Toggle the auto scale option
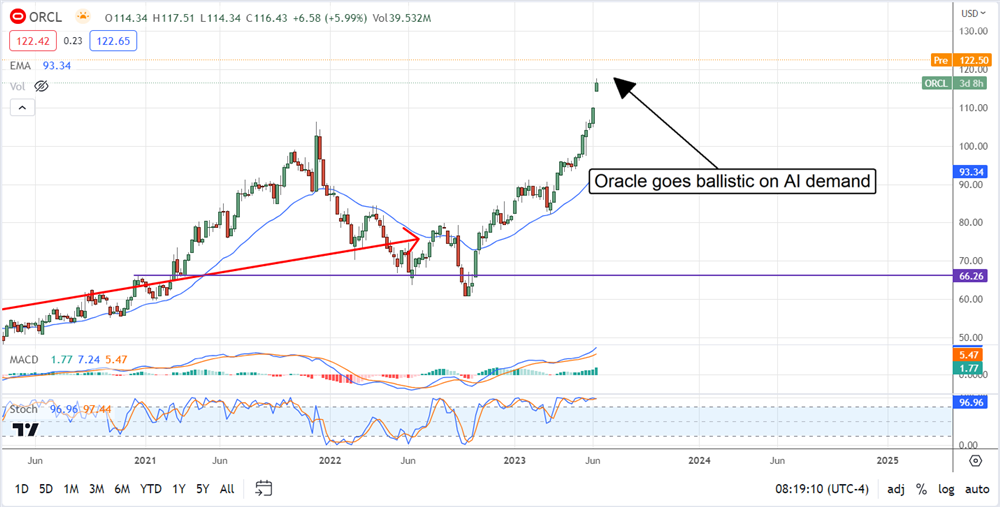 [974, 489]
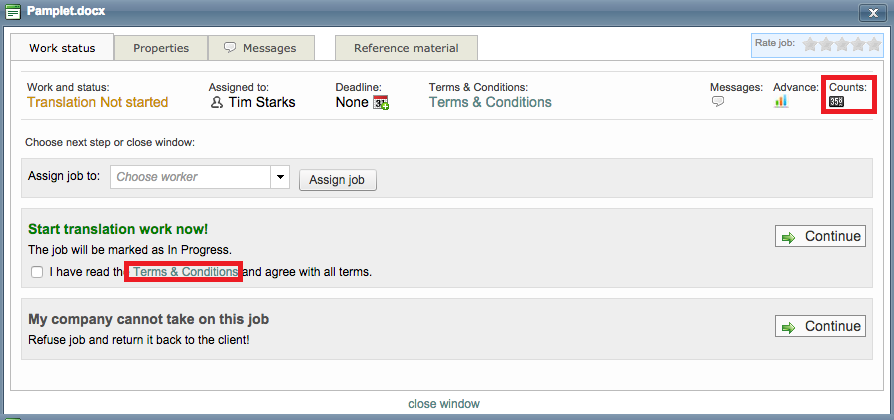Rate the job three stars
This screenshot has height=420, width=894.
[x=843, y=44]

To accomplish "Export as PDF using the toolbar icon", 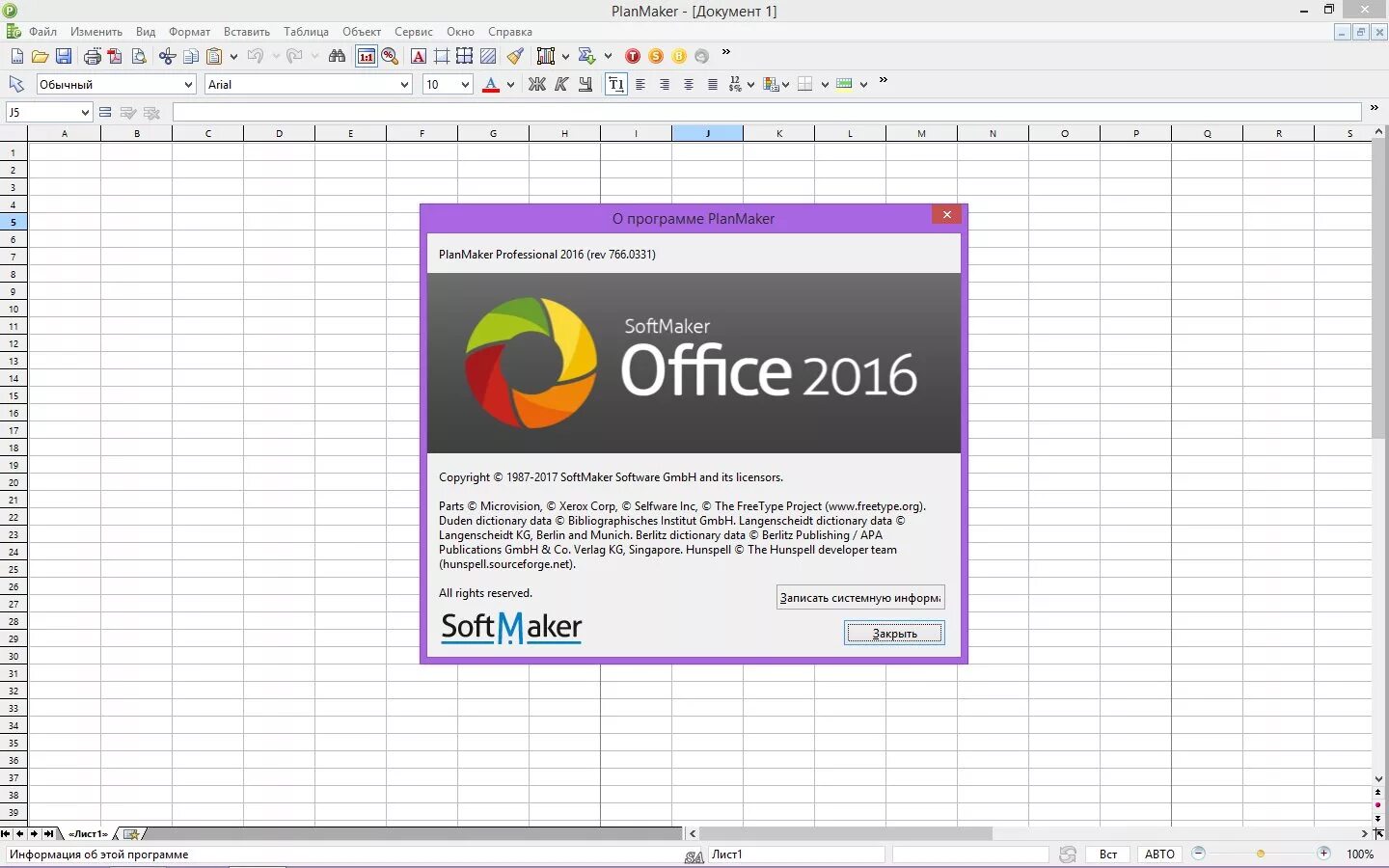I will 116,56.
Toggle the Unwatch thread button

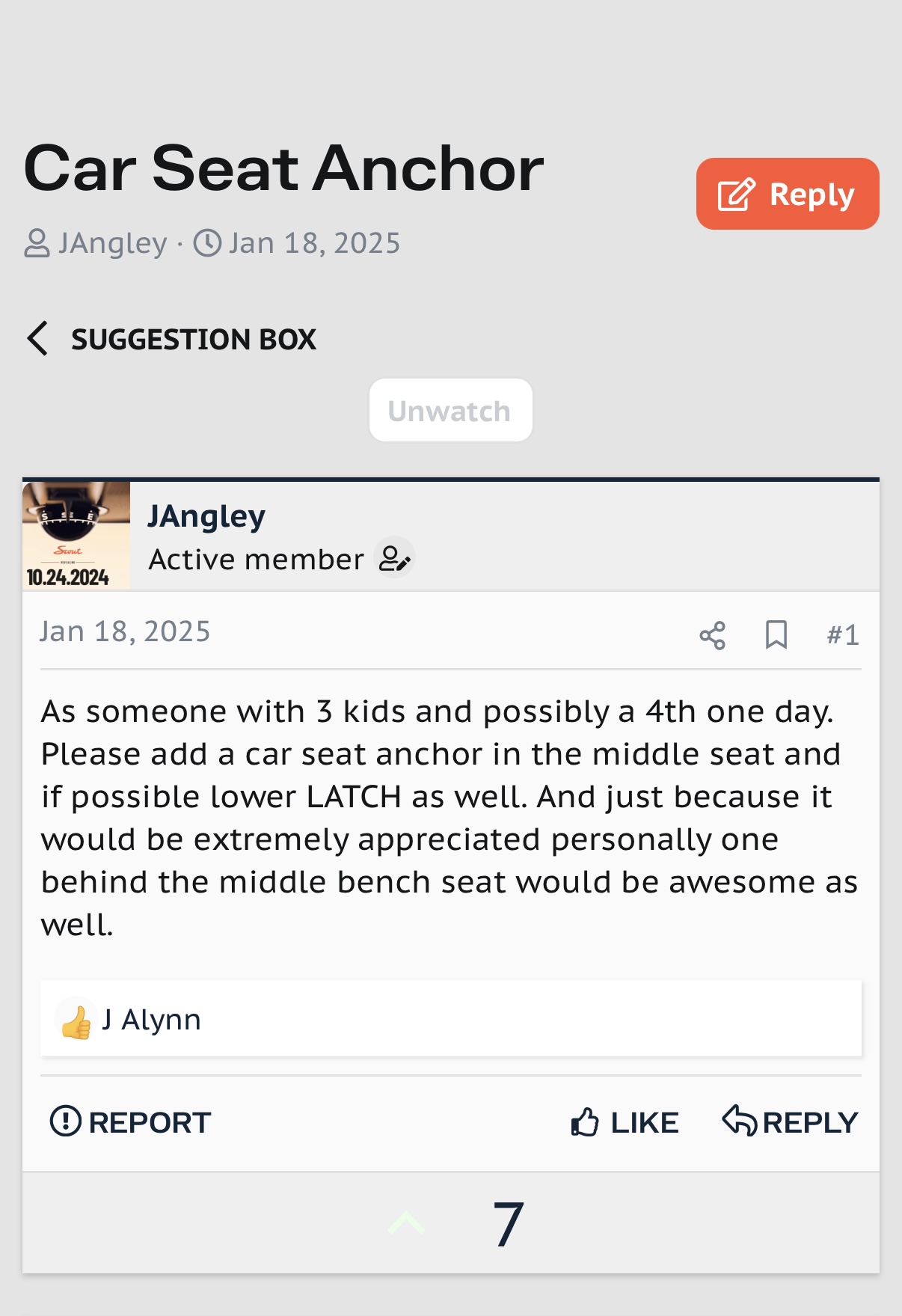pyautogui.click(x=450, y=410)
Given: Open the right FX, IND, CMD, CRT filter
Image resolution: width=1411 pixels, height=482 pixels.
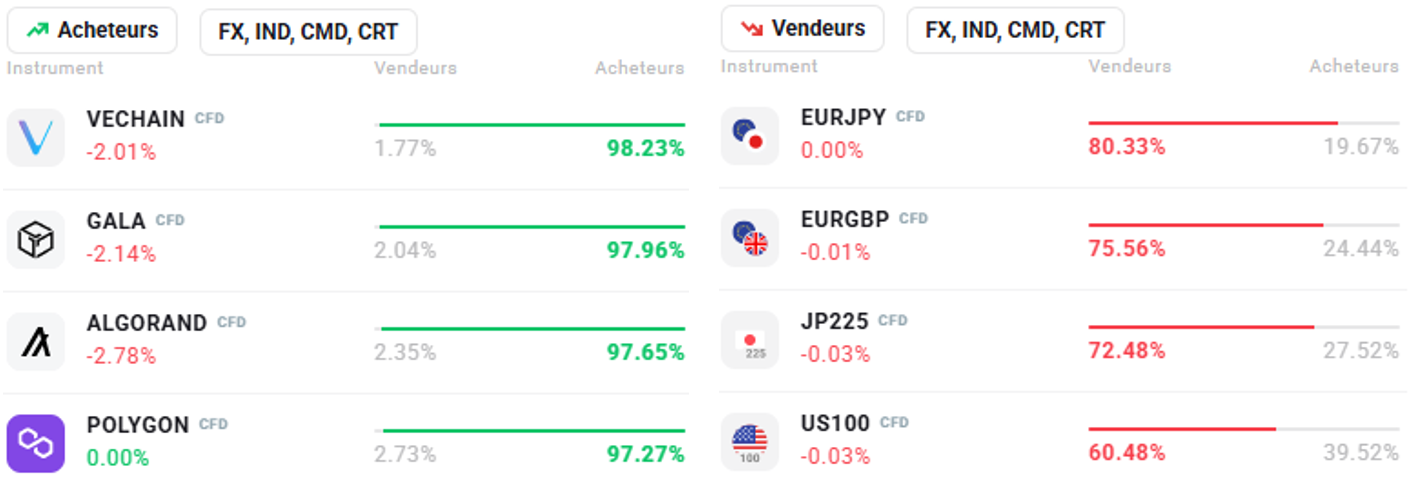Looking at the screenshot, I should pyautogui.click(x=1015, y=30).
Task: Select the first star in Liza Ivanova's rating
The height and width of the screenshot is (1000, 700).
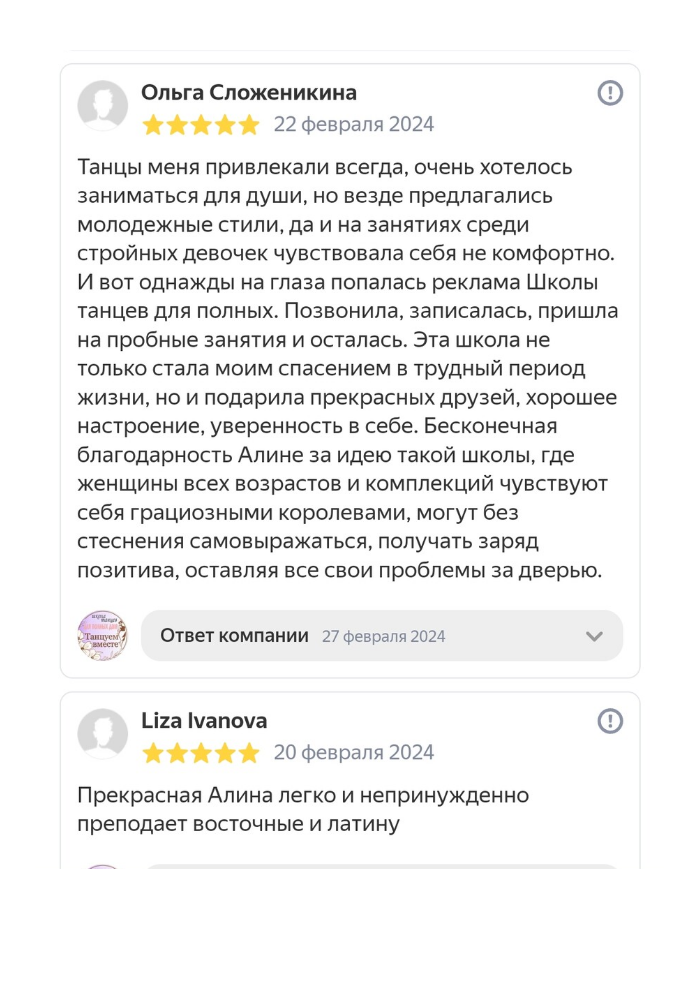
==
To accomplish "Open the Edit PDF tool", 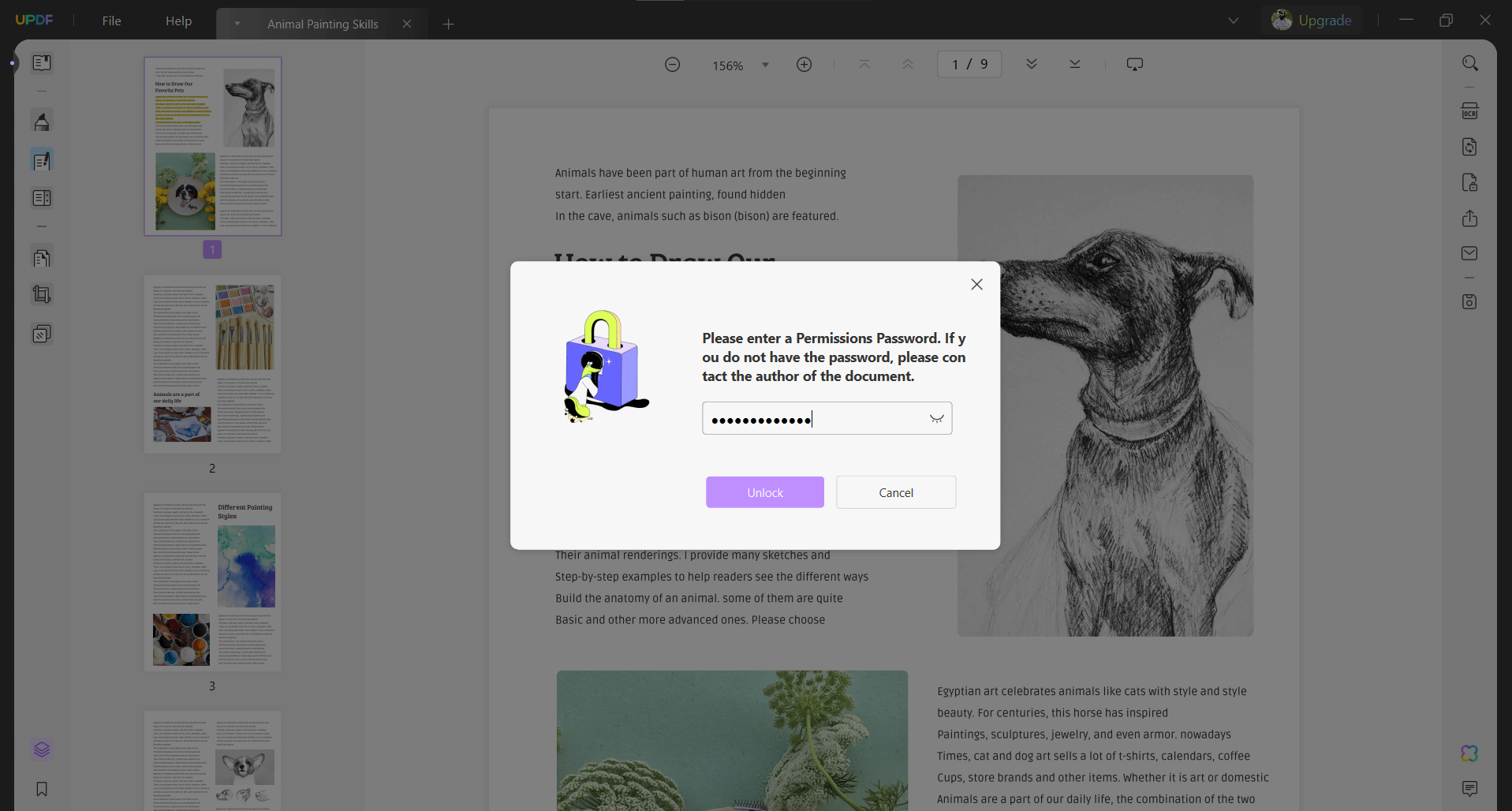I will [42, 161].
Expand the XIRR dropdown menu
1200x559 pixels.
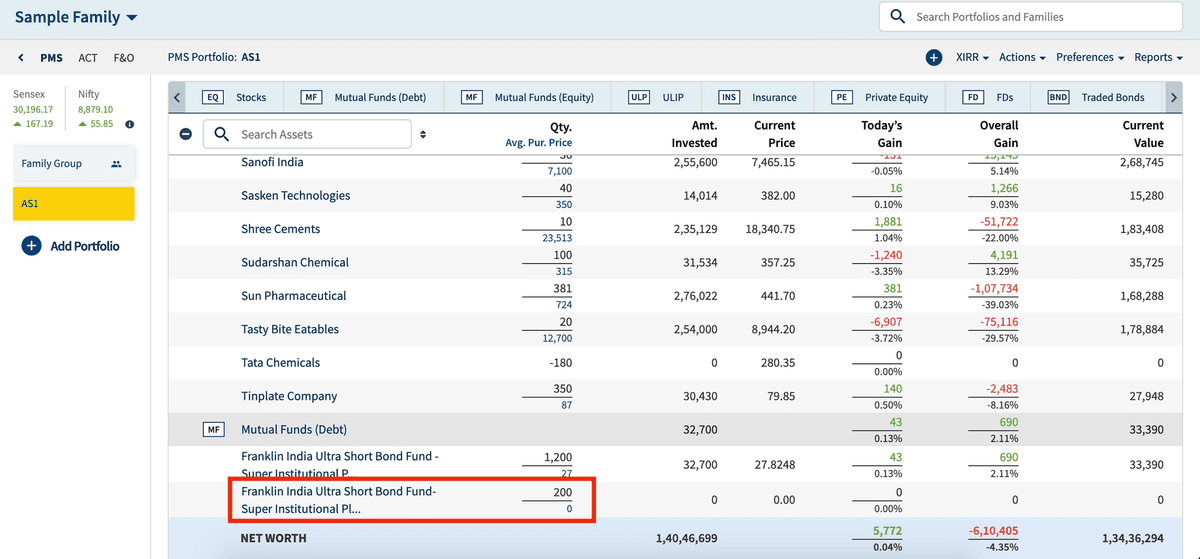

→ **Work instructions**: Range to print from the listing above: from the line with "Image resolution: width=1411" up to and including the line with "The height and". Please print those lines exactly, with no pictures and nothing more.

→ **Result below**:
Image resolution: width=1411 pixels, height=482 pixels.
Looking at the screenshot, I should pyautogui.click(x=1015, y=30).
Task: Select the first star in Liza Ivanova's rating
The height and width of the screenshot is (1000, 700).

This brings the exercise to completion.